To determine if posttransplant lung function is associated with 5-year non-relapse mortality and the development chronic graft-versus-host disease
Retrospective analysis of 2158 patients who had routine pulmonary function testing 60–120 days after transplant between 1992 and 2004. Cox regression was used to assess the hazard ratio for 5-year non-relapse mortality. A second analysis assessed the hazard ratio for the development of chronic graft-versus-host disease.
Lung function score was the primary exposure and was calculated according to FEV1 and DLCO. Individual pulmonary function parameters were secondary exposures. The primary outcomes were 5-year non-relapse mortality and the development of chronic graft-versus-host disease.
Most patients had normal lung function following transplant. A higher lung function score, signifying greater impairment, was associated with an increased risk of mortality [category 1 HR 1.47 (1.17–1.85); category 2 HR 3.38 (2.53–4.53); category 3 HR 7.80 (4.15–14.68)]. A similar association was observed for all individual pulmonary function parameters. Low FEV1 was associated with the subsequent development of chronic graft-versus-host disease [FEV1 70–79% HR 1.26 (1.01–1.57); 60–69% HR 1.48 (1.10–2.01); < 60% HR 2.02 (1.34–3.05)]. Models using either lung function score or individual pulmonary function parameters performed about equally well as judged by the c-statistic.
Impaired lung function at day 80 posttransplant was associated with a higher risk of non-relapse mortality. A low FEV1 following transplant was associated with developing chronic graft-versus-host disease within one year.
Pulmonary complications have been observed in 40 to 60% of patients after allogeneic hematopoietic cell transplant (HCT). Complications may be infectious or noninfectious such as pulmonary edema, diffuse alveolar hemorrhage, idiopathic pneumonia syndrome, or bronchiolitis obliterans (1). Pulmonary complications have been associated with decreased posttransplant pulmonary function, including reductions in forced expiratory volume in 1 second (FEV1), forced vital capacity (FVC), total lung capacity (TLC), or a decrease in diffusion capacity for carbon monoxide (DLCO) (2–11).

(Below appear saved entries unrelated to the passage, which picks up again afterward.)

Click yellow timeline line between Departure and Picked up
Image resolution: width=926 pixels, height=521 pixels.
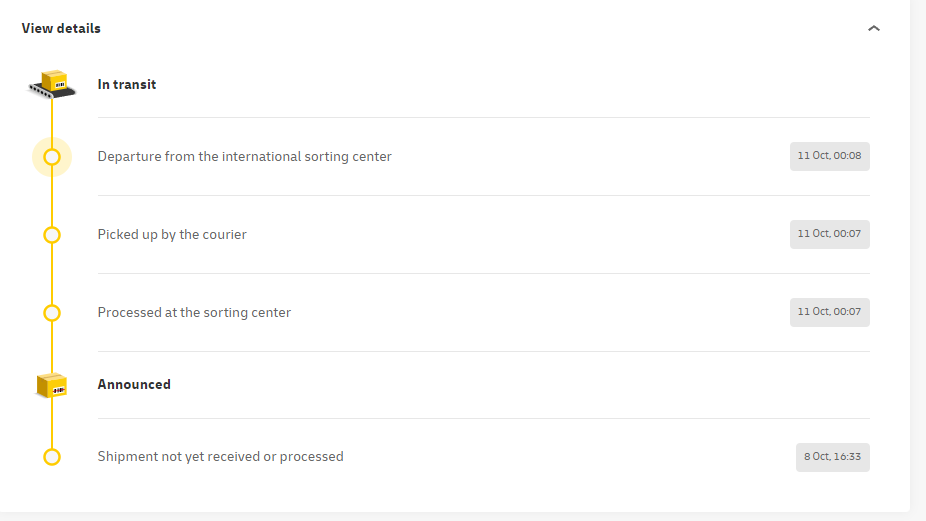pyautogui.click(x=52, y=196)
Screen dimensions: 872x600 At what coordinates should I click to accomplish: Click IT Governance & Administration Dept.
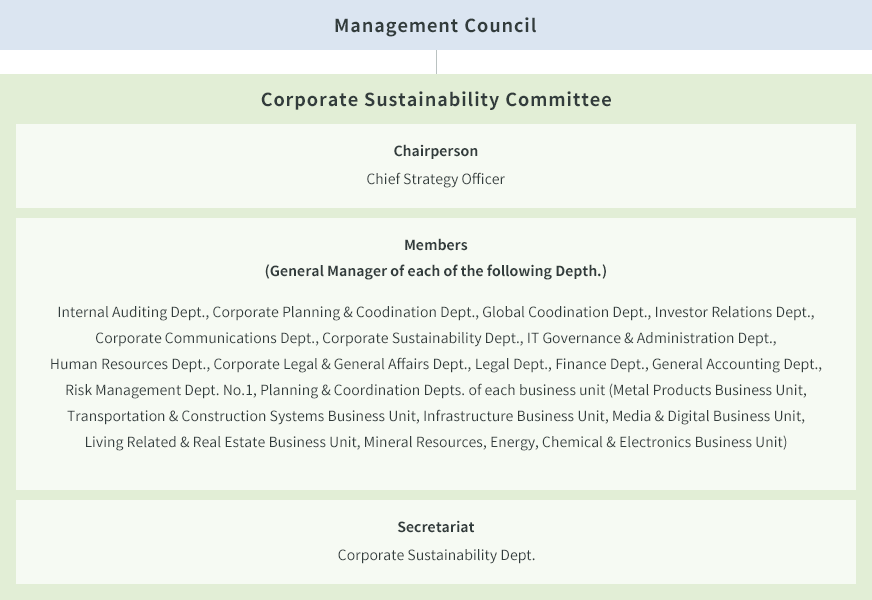point(651,338)
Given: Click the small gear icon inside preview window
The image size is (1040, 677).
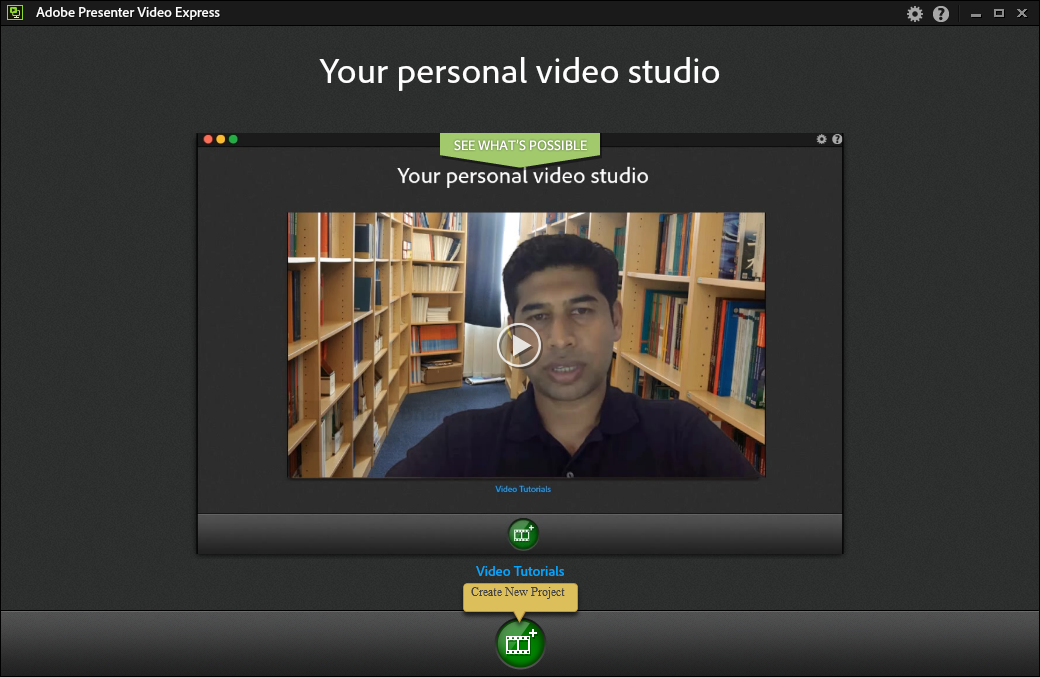Looking at the screenshot, I should [822, 139].
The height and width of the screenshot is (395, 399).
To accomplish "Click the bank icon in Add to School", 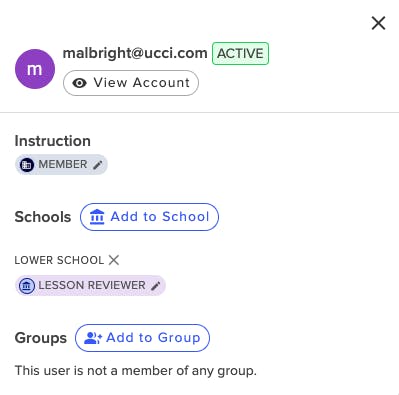I will [x=97, y=217].
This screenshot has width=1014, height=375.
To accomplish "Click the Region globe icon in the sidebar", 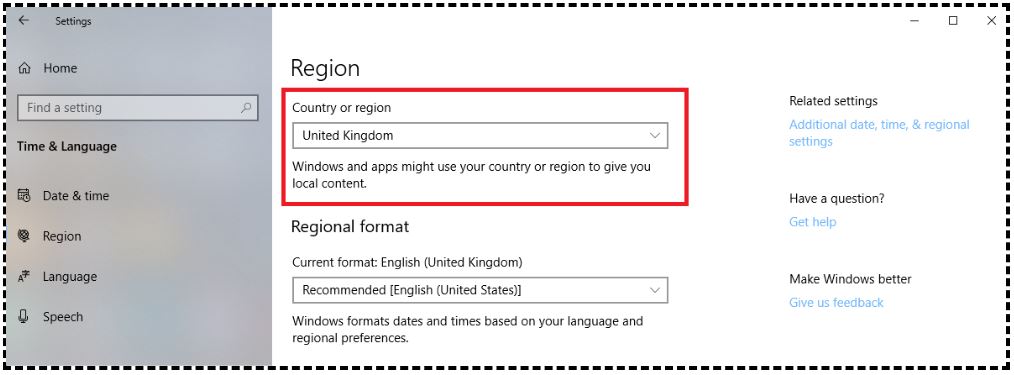I will click(24, 236).
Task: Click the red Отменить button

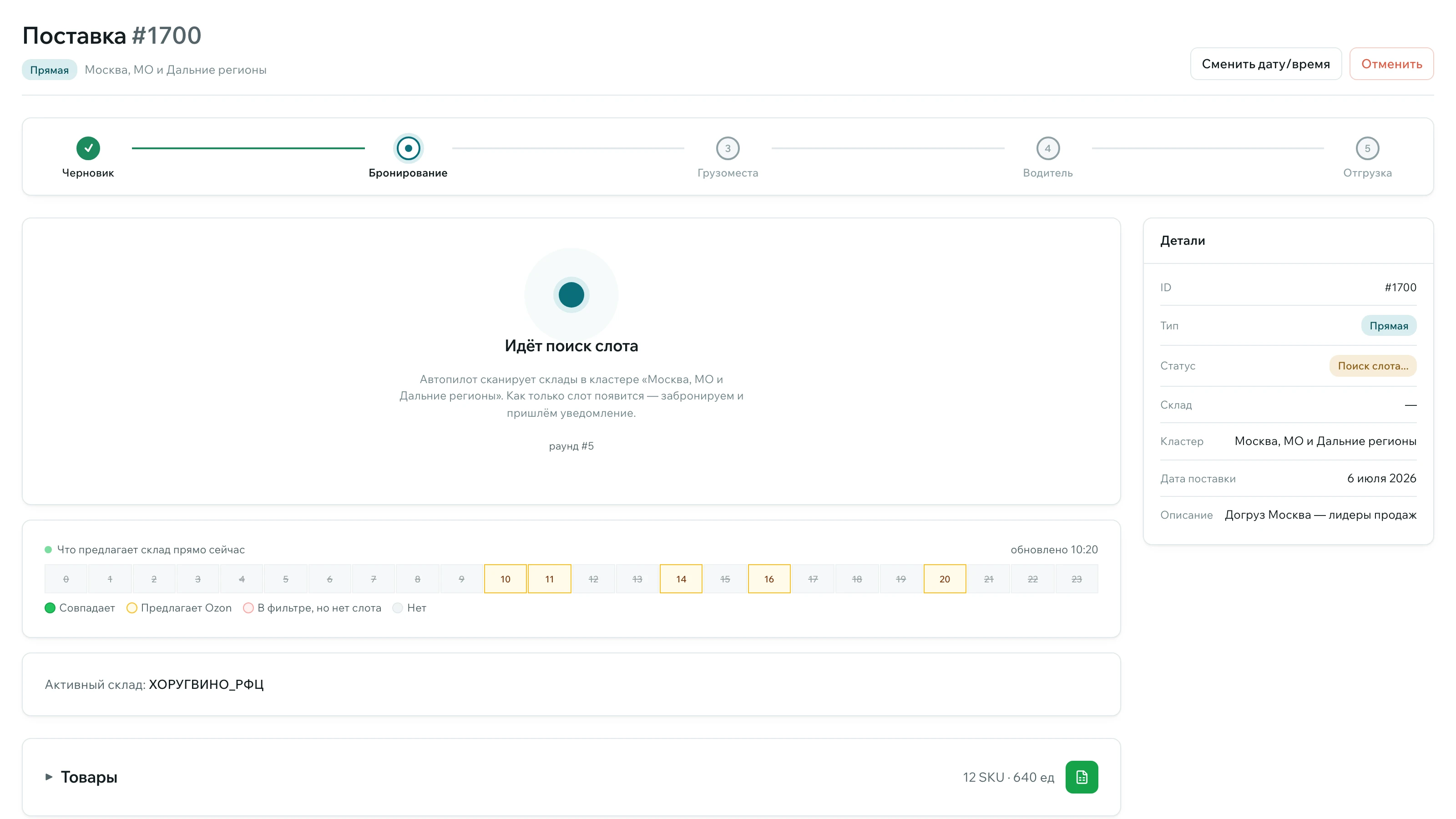Action: 1391,64
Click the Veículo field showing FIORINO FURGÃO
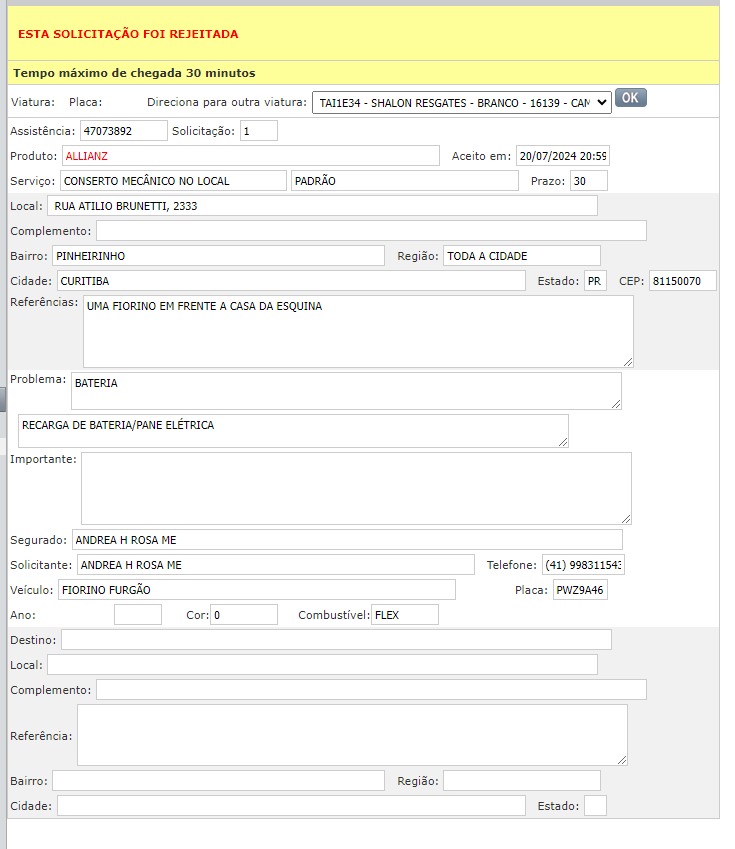This screenshot has height=849, width=735. click(256, 590)
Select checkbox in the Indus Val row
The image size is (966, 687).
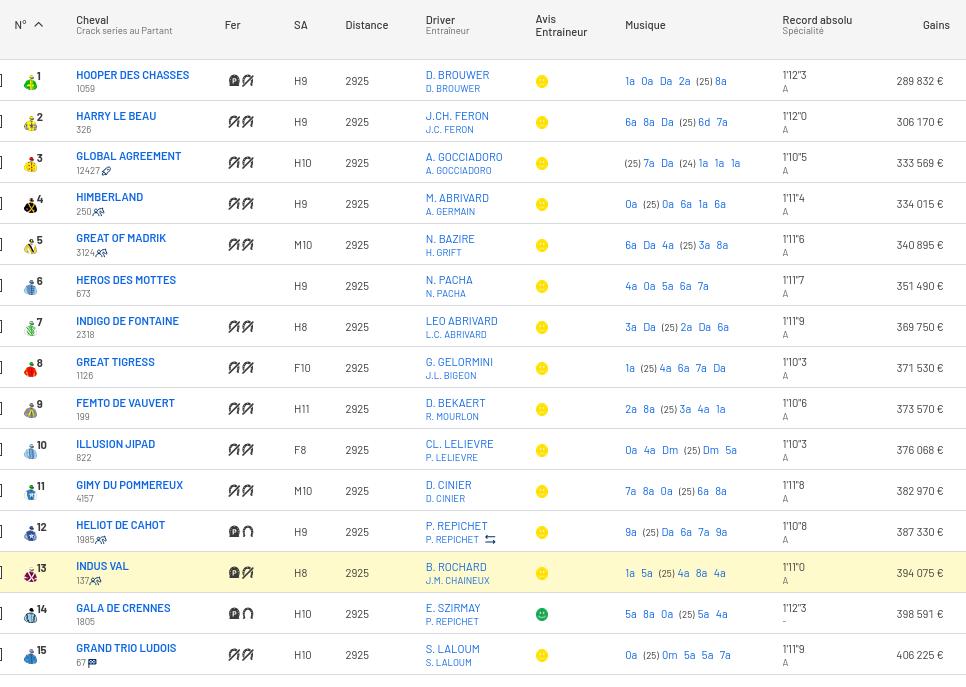(1, 573)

Many factors may affect pulmonary function after HCT including the underlying disease process, conditioning regimen, infections, and the development of acute or chronic graft-versus-host disease (GVHD) (7–9, 12)
While previous studies have characterized the clinical scenarios associated with decreased lung function after transplantation, most cohorts were small and primarily descriptive. One large study published in 1995 reported a two-fold increase in risk of non-relapse mortality associated with development of restrictive lung defects after transplantation, but restrictive lung disease was not associated with developing chronic GVHD (5). Despite the limitations of these studies, they suggest that post transplant lung function changes may be useful for assessing a patient’s risk for various transplant related outcomes, such as development of GVHD and mortality.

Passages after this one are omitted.